EXERCISE OBJECTIVE = Using the records below, copy exactly the part that opens with the line holding "Where should I" and closes with the line holding "Given: Sort by International Students column", minus the pictures.

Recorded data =
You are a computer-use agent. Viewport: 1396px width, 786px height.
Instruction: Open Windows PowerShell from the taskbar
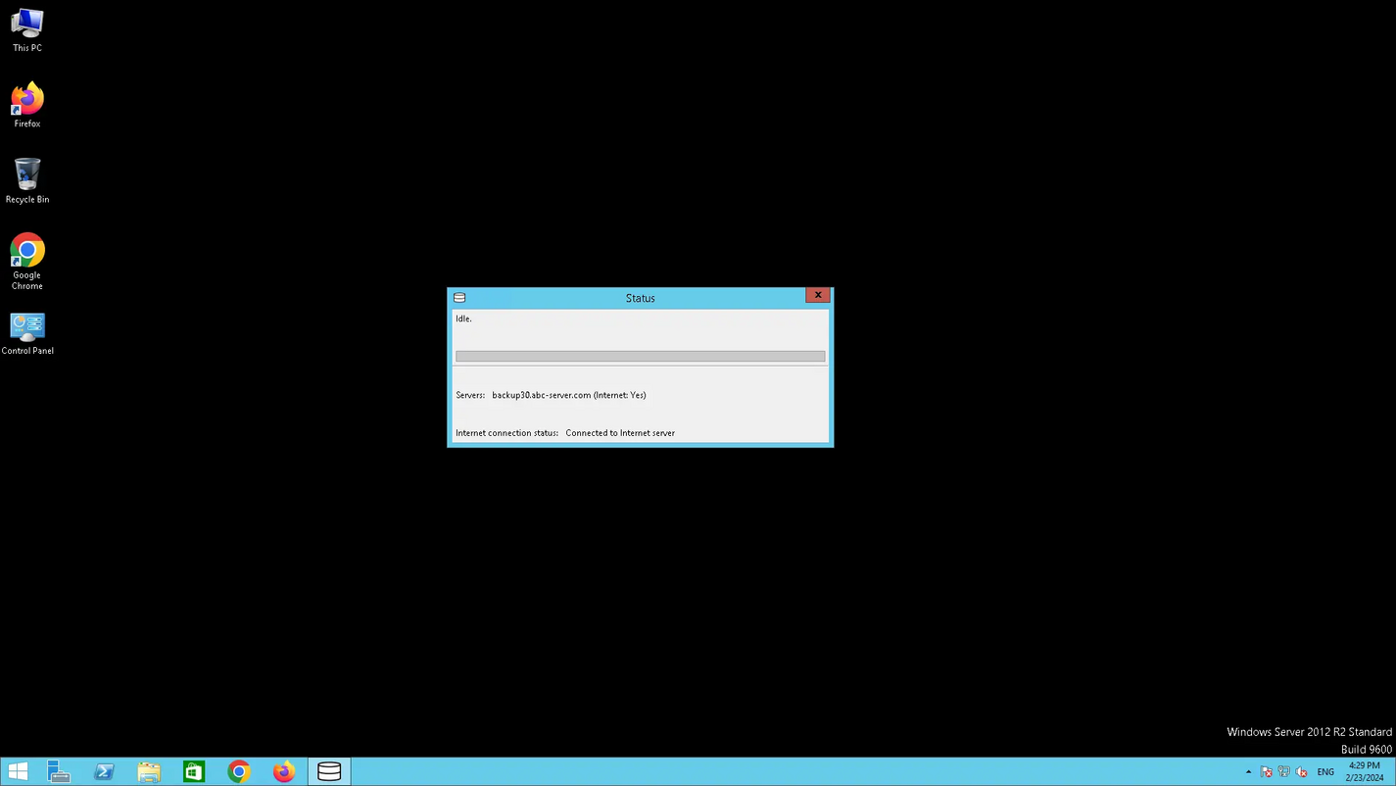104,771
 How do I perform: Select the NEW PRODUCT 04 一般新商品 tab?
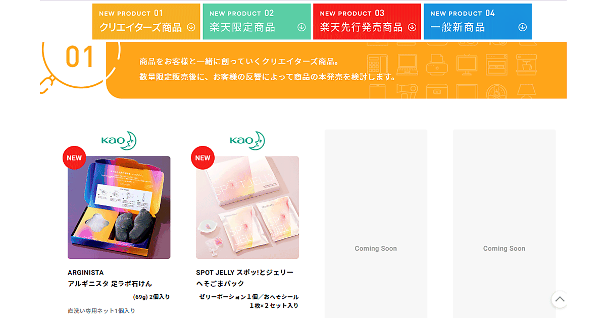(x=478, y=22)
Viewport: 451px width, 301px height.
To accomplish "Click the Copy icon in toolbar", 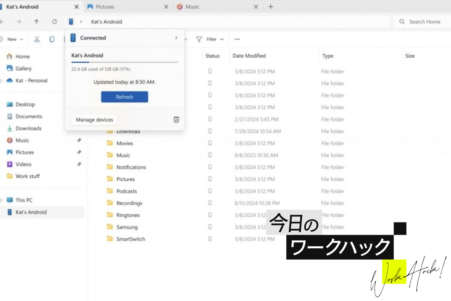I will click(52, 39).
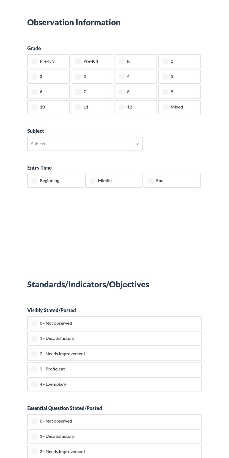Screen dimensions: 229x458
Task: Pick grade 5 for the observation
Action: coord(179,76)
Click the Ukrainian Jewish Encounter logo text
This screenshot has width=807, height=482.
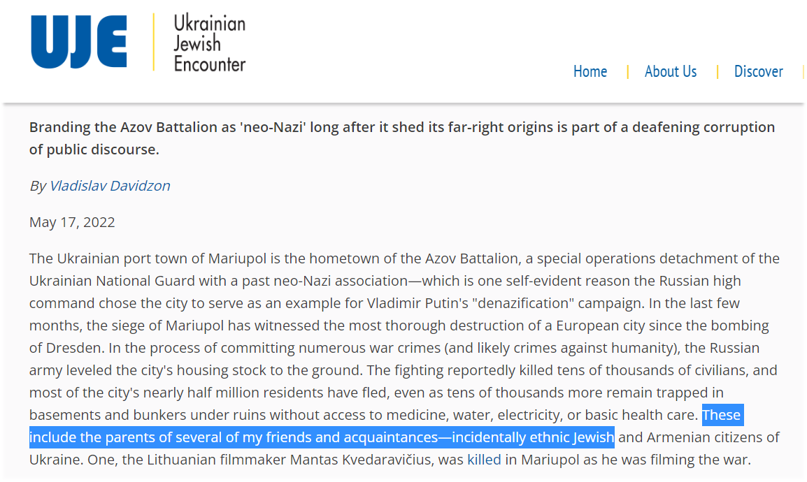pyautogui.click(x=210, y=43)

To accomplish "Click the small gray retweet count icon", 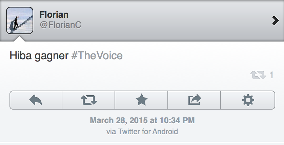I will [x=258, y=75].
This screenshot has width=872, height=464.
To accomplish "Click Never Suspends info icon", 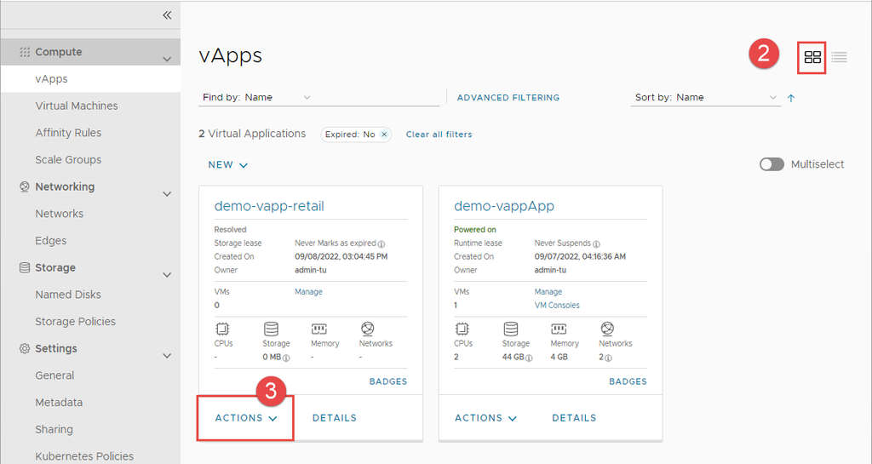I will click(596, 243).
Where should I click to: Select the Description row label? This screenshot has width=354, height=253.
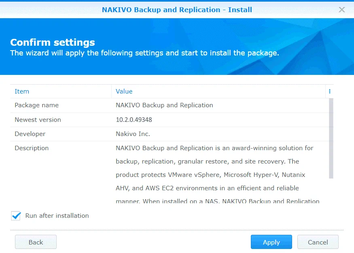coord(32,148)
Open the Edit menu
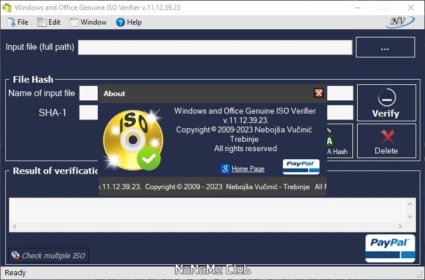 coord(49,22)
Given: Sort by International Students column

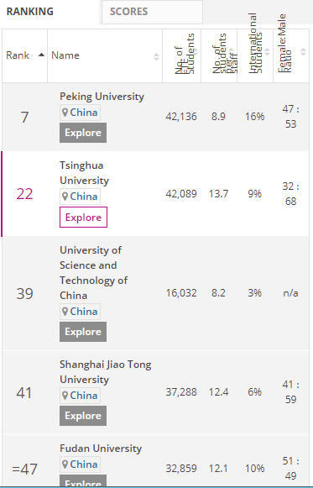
---
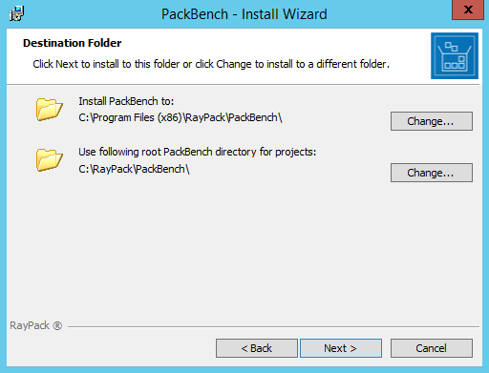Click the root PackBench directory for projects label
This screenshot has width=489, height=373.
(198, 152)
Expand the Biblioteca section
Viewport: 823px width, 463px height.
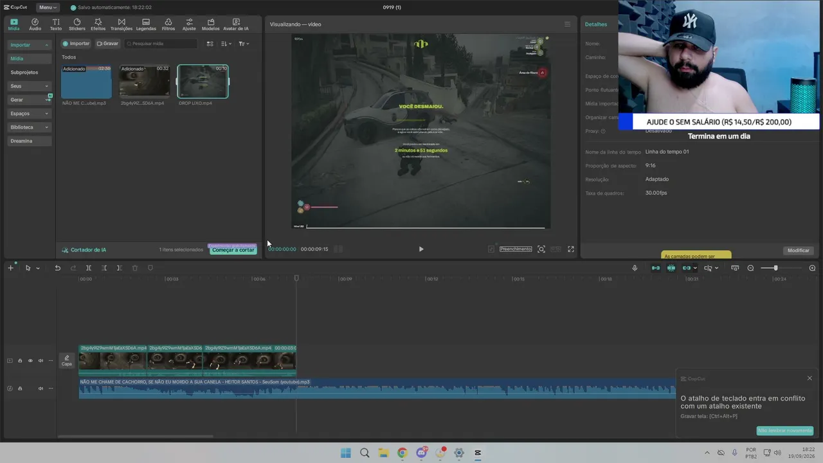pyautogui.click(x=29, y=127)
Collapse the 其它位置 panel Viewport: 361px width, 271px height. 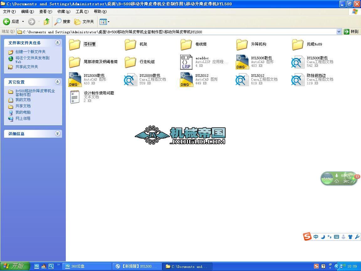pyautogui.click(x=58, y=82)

REPLY =
Where should I click to: Select the Description row label? This screenshot has width=354, height=253.
coord(32,148)
Open the Edit menu
 coord(49,22)
Given: Sort by International Students column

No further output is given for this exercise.